I realize that the exigencies of the prison situation sometimes require prison officials to act quickly and informally, and courts should be very slow indeed to equate informality with unconstitutionality. But if Mr. Cale’s account of the facts is true, there was no conceivable justification for the manner in which Mr. Cale’s removal from the general prison population was effected by Mr. Wahl. For the government know*954ingly to railroad someone into confinement by planting false evidence on his person is directly comparable, by my lights, to railroading a person into confinement through a kangaroo court proceeding in which the accused has no opportunity to be heard. Both procedures strike me as the very antithesis of “due process” in the true sense of that term.2

Rather than telling the district court that its conscience ought to have been shocked by Mr. Cale’s story, I would have asked the court to determine whether defendants Wahl and Persky, acting under color of governmental authority, did in fact deprive Mr. Cale of liberty without due process of law.
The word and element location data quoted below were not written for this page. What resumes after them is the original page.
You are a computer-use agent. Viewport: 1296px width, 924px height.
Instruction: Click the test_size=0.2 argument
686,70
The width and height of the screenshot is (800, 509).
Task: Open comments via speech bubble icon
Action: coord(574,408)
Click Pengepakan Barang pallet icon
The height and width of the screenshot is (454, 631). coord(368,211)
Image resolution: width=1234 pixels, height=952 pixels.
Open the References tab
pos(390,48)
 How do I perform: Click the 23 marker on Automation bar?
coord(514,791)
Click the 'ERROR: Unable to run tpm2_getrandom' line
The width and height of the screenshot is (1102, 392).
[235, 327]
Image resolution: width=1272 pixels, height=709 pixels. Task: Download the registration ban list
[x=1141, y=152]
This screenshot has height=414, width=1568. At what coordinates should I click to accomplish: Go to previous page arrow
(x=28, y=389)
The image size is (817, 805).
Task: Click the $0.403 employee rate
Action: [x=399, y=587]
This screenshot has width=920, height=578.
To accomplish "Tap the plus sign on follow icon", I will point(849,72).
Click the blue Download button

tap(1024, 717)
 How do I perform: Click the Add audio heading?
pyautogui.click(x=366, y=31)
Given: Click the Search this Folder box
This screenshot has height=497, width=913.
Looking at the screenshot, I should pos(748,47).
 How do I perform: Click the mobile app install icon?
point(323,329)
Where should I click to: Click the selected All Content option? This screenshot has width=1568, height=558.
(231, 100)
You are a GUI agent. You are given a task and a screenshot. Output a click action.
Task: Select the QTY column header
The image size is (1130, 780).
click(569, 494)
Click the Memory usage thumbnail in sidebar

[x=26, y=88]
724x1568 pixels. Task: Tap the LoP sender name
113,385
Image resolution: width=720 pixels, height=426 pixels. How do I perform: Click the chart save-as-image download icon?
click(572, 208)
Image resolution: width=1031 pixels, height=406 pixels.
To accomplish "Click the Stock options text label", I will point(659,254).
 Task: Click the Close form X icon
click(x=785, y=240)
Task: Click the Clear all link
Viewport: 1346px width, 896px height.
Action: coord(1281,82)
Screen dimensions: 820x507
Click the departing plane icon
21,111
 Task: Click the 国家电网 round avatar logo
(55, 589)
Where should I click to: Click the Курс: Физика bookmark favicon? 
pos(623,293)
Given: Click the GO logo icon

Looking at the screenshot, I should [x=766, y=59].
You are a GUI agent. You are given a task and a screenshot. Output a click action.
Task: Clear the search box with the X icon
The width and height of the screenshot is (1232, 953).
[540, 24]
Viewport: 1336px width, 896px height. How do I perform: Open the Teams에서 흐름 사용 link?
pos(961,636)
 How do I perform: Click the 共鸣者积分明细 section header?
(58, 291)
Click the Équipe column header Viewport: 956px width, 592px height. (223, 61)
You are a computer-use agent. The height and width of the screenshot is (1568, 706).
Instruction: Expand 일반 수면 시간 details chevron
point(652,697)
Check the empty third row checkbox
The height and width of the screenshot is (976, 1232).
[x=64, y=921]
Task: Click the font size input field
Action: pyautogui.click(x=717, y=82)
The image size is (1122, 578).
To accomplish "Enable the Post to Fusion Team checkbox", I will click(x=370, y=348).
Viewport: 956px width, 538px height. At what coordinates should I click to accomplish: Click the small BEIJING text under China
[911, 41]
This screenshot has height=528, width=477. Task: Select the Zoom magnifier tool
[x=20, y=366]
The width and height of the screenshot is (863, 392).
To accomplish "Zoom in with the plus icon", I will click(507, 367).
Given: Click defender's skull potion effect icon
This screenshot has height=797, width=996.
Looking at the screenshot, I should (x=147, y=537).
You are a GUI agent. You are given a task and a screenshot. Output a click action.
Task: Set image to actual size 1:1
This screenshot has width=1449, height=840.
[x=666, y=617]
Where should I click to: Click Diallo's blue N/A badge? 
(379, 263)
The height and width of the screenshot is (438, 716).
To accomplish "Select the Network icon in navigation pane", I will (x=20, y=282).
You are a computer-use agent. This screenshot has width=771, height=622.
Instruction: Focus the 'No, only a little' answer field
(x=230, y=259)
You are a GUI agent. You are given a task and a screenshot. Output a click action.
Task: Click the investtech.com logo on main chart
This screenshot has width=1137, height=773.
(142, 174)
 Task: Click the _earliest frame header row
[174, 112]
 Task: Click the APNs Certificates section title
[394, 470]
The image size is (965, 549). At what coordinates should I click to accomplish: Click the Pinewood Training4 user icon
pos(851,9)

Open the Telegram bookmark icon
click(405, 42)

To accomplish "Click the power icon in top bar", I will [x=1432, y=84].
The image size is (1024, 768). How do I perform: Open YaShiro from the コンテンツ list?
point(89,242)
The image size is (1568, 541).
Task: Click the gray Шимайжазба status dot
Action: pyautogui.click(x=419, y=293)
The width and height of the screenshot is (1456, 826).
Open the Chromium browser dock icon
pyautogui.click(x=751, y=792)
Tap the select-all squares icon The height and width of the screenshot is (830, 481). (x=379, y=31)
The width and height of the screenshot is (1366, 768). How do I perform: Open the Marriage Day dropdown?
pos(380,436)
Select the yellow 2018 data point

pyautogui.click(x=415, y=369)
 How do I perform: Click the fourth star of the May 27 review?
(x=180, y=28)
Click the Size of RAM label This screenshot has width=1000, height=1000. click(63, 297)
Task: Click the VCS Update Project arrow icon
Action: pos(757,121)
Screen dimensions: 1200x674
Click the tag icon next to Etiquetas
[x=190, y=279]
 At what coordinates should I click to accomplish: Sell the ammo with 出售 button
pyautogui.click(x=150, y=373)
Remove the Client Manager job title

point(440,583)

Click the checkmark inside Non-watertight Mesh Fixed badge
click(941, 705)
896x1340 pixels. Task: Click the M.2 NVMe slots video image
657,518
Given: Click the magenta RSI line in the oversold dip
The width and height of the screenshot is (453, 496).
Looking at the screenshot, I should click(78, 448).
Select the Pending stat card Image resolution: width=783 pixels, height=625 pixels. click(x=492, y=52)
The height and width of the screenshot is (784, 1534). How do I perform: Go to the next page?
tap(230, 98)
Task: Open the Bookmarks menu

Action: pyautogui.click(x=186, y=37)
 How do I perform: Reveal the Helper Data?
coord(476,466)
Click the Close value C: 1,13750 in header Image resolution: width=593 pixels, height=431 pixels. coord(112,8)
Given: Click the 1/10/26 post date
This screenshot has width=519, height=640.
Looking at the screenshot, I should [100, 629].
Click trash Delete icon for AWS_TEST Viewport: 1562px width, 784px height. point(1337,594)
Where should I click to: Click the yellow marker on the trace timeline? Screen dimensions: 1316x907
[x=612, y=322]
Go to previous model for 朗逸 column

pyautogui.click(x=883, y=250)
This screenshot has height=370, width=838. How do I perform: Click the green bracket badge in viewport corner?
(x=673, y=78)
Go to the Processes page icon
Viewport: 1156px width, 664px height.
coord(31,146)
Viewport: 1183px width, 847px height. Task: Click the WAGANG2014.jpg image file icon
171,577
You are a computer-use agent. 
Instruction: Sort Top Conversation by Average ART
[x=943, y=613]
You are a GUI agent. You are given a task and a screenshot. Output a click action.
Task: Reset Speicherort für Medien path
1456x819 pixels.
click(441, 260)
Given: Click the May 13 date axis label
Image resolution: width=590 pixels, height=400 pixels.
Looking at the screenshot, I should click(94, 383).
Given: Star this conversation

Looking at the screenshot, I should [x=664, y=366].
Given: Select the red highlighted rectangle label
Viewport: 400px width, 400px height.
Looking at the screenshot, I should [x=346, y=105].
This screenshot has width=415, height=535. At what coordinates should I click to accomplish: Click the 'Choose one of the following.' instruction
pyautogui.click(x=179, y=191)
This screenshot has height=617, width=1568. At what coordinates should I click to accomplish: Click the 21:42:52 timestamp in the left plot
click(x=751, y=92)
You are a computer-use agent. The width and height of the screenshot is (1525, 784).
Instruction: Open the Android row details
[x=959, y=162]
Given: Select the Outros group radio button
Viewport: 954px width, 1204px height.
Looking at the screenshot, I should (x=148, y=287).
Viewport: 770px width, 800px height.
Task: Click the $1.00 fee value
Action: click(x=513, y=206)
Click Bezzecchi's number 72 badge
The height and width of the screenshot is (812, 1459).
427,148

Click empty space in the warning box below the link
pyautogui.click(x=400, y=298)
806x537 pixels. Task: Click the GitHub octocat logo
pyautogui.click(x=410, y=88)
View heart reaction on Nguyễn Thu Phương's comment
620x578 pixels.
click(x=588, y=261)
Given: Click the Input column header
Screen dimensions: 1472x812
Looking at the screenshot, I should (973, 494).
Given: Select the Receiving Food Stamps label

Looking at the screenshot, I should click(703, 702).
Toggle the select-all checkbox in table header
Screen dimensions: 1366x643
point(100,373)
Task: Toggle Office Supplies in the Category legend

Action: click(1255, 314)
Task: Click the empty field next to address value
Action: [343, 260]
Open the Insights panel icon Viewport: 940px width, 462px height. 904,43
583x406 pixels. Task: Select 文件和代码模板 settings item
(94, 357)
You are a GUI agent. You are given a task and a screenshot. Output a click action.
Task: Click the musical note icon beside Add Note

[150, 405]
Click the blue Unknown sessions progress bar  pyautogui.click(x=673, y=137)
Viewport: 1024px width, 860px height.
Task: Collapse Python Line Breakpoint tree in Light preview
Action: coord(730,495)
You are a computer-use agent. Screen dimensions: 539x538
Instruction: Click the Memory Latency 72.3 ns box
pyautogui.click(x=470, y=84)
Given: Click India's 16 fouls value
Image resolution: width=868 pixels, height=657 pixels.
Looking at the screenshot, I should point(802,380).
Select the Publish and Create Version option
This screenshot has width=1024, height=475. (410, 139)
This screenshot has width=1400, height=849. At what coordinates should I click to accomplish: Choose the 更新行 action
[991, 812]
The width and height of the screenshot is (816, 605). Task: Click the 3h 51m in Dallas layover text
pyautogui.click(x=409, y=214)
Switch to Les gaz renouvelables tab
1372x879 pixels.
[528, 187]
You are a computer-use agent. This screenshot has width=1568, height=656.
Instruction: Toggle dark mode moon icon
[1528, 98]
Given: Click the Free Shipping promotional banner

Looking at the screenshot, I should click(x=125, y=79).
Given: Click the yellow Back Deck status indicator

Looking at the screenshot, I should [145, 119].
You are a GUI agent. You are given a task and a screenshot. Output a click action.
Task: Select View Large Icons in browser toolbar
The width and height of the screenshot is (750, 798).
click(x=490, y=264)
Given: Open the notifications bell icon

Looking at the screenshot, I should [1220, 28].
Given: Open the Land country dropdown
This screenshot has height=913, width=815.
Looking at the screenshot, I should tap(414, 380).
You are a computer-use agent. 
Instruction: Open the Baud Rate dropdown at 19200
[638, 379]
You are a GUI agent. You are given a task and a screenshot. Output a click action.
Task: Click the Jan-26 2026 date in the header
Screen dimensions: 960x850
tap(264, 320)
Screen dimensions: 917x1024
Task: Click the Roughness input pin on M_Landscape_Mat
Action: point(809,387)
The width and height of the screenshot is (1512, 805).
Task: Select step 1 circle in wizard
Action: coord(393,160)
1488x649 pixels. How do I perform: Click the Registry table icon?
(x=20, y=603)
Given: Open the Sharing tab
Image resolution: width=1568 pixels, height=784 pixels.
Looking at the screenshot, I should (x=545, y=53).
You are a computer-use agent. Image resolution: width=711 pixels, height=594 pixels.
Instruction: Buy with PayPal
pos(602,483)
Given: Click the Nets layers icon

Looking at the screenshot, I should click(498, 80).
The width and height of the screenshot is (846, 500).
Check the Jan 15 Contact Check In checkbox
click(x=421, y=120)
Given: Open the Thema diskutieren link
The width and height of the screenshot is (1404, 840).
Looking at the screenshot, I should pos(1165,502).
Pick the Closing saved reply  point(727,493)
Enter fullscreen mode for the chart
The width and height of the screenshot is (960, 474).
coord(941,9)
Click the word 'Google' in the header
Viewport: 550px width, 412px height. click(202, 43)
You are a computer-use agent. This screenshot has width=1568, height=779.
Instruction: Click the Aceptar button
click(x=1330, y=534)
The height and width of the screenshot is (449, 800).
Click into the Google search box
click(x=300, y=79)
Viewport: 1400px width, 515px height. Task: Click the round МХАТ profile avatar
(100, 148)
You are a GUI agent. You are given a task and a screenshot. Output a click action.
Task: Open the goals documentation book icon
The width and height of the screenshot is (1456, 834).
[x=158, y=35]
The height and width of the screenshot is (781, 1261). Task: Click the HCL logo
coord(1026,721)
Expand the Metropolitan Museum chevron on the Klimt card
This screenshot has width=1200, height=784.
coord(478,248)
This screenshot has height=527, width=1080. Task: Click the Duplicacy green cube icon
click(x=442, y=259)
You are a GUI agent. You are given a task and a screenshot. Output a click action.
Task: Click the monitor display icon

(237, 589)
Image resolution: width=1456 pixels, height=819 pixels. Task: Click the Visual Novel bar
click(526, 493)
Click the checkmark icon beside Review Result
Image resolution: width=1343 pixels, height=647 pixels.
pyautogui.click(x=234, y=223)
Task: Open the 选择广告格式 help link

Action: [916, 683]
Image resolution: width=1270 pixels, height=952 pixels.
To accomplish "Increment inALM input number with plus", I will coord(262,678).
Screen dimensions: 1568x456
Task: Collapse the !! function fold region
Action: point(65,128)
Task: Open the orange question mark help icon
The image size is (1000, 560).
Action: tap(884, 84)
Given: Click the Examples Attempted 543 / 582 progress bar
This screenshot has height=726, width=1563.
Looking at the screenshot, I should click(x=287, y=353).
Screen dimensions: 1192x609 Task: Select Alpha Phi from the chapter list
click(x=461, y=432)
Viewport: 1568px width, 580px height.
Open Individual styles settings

. Inmate Persky, who allegedly planted the marijuana under Wahl's direction, was not a federal agent himself, of course, but it is not inconceivable that he was acting under color of a federal agent’s authority qua federal agent. Compare Nishiyama v. Dickson County, Tennessee, 814 F.2d 277 (6th Cir.1987) (en banc), where we held that a state prisoner, although not an agent of the state, could have been acting under color of state law, for purposes of 42 U.S.C. § 1983, at the time he committed a brutal murder.

. Murray's Lessee v. Hoboken Land and Improvement Co., 18 How. 272, 276, 15 L.Ed. 372 (1856), a decision cited with approval in Daniels v. Williams, 474 U.S. 327, 332-33, 106 S.Ct. 662, 665-66, 88 L.Ed.2d 662 (1986), tells us that what was originally meant by "due process of law,” as used in the Fifth Amendment, was what Lord Coke, in his famous commentary on Magna Charta, said was conveyed in the latter document by the phrase "by the law of the land." That phrase appears in a chapter (Chapter 29) of Magna Charta that may be translated as follows:

“No free man shall be taken, or imprisoned, or disseised of his free tenement, or liberties, or his free customs, nor shall he be outlawed, or exiled, or in any way destroyed, nor will we go upon him, nor will we send upon him, but by the lawful judgment of his peers, or by the law of the land. To none will we sell, to none will we deny, or delay justice, or right.” (Emphasis supplied.) As quoted (in Latin) at Coke, 2d Inst., 45.

Coke begins his exegesis of the phrase “but by the law of the land” as follows:

"For the true sense and exposition of these words, see the Statute of 37. E.3.cap.8, where the words, by the law of the Land, are rendered, without due process of Law....” Id. at 50.

A few pages later, still on the same subject, Coke remarks that “if any man by colour of any authority, where he hath not any in that particular case, arrest, or imprison any man, or cause him to be arrested, or imprisoned, this is against this Act, and it is most hatefull, when it is done by countenance of Justice.” Id. at 54.

Coke’s Institutes were a staple of 18th Century legal learning, of course, and it is far from unreasonable to suppose that the Fifth Amendment’s prohibition against deprivation of liberty "without due process of law” was intended to be broad enough to cover the “hatefull” case of the man who, acting by color of an authority he does not possess, causes another to be arrested or imprisoned wrongfully. Our forebears might well have had difficulty with the concept that it is possible for a person to be wrongfully deprived of liberty after his liberty has already been taken away by lawful imprisonment, but that difficulty need not concern us; the Supreme Court has made it clear that some prisoners, at least, retain a measure of liberty that the Constitution protects even after the prison gates have clanged shut on them.